# all male vic tank?



## shaguars7 (Apr 12, 2009)

well i know all male hap and peacock tanks work and also all male mbuna tanks work...so i am wondering if all male vic tanks could work? I know i have never thought of it for some reason and have now spurred some serious want in the back of my mind.
SO has anyone thought of doing this yes? no? or has done it with good results? or bad results?

I look forward to hearing about some of the comments about this. feel free to mention if all males will colour up or not?


----------



## ds1196 (Jun 20, 2004)

A few vics like Pundamilia nyererei, Paralabidochromis sauvagei (rock kribs), Paralabidochromis chromogynos, and Paralabidochromis sp. "Red Fin Piebald" will color well in an all male tank. Unfortunately, most others like Hap. sp. "Ruby" and Xystichromis phytophagus to name a couple, rarely show much color without females, and without being the dominant fish in the tank.


----------



## shaguars7 (Apr 12, 2009)

i was afraid of hearing that. I wonder if a few females were put in there if that could be resolved? I know vic males like to kill girls just for fun but the colours would be extrordinary..I think i may be alright with losing some females to have a ton of beautiful fish.


----------



## Chromedome52 (Jul 25, 2009)

> I think i may be alright with losing some females to have a ton of beautiful fish.
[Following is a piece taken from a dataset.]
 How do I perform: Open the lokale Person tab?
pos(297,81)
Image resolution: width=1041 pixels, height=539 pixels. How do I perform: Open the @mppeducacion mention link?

This attitude with fish that are threatened, endangered, or extinct in the wild is very alarming. These are not common Peacocks or Mbuna, these are species that are at risk in the wild, and in the hobby due to careless breeding practices. It is quite difficult to find dependable breeders who keep clean lines. So if you wish to do an all male tank, go ahead and keep a bunch of hybrids - there are plenty out there, they are plenty colorful, and you would be doing the hobby a favor by taking them out of the breeding population.


----------



## shaguars7 (Apr 12, 2009)

well i apologize for striking a chord with you I am most certainly concerned with keeping fish pure as you I promise you that. I am not into keeping hybrids and i am not sayng i want females to be killed, but simply saying if some females get killed i may be able to deal with it. I keep ruby greens right now and have lost females in a species only tank with a reasonable ratio of female to male vics just take out females period. I dont see the problem or how i am ruining any lines of fish by doing so. I would not keep any fry from this tank i am "talking" about. So I think you should just reserve your comments to a striclty yes i think it may work or no i think it will not. Thanks for your heart felt response though.


----------